→ YOUR TASKS
• 1. Extract the portion of the passage about the C. diff study between "For the study, the" and "was 1.6 percent.", inclusive.
• 2. According to the passage about the C. diff study, what location did the research reveal as a significant source of infection?

→ SOURCE TEXT
──────

A team of UC San Francisco health informatics researchers analyzed EHR data from a three-year period to identify one source of Clostridium difficile, a common hospital-acquired infection.
For the study, the research team used time and location stamps from EHRs to trace the movements of more than 85,000 patients seen at UCSF Medical Center at Parnassus between 2013 and 2016. They detected 435,000 location changes, which they used to construct a map of where patients with C. diff infections had traveled in the hospital.
The research revealed one location in particular — a CT scanner in the emergency department — as a significant source of infection. Four percent of patients who entered the scanner within 24 hours of a patient with C. diff contracted the infection within two months, while the overall rate of infection for those who used the scanner was 1.6 percent.
The research results, published in the Oct. 23 issue of JAMA Internal Medicine, led UCSF Medical Center at Parnassus to align cleaning practices for the CT scanner with those used in other radiology suites.

──────

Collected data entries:
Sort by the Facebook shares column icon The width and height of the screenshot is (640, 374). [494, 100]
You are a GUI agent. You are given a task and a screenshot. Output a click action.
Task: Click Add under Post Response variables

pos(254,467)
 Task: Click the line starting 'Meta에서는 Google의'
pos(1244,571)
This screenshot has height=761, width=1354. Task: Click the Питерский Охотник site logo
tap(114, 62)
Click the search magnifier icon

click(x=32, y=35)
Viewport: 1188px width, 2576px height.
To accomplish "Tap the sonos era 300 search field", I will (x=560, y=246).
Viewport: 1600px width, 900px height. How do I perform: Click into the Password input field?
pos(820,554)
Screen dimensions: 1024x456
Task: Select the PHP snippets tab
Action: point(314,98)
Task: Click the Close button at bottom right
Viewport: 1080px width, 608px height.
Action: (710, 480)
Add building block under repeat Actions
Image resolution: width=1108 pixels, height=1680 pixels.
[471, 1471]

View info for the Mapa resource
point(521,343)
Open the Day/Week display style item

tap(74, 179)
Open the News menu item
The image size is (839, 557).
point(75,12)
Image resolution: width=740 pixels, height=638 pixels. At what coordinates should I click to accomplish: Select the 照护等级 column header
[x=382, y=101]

──────

→ ANSWERS TO THIS EXERCISE
• 1.
For the study, the research team used time and location stamps from EHRs to trace the movements of more than 85,000 patients seen at UCSF Medical Center at Parnassus between 2013 and 2016. They detected 435,000 location changes, which they used to construct a map of where patients with C. diff infections had traveled in the hospital.
The research revealed one location in particular — a CT scanner in the emergency department — as a significant source of infection. Four percent of patients who entered the scanner within 24 hours of a patient with C. diff contracted the infection within two months, while the overall rate of infection for those who used the scanner was 1.6 percent.

• 2. A CT scanner in the emergency department.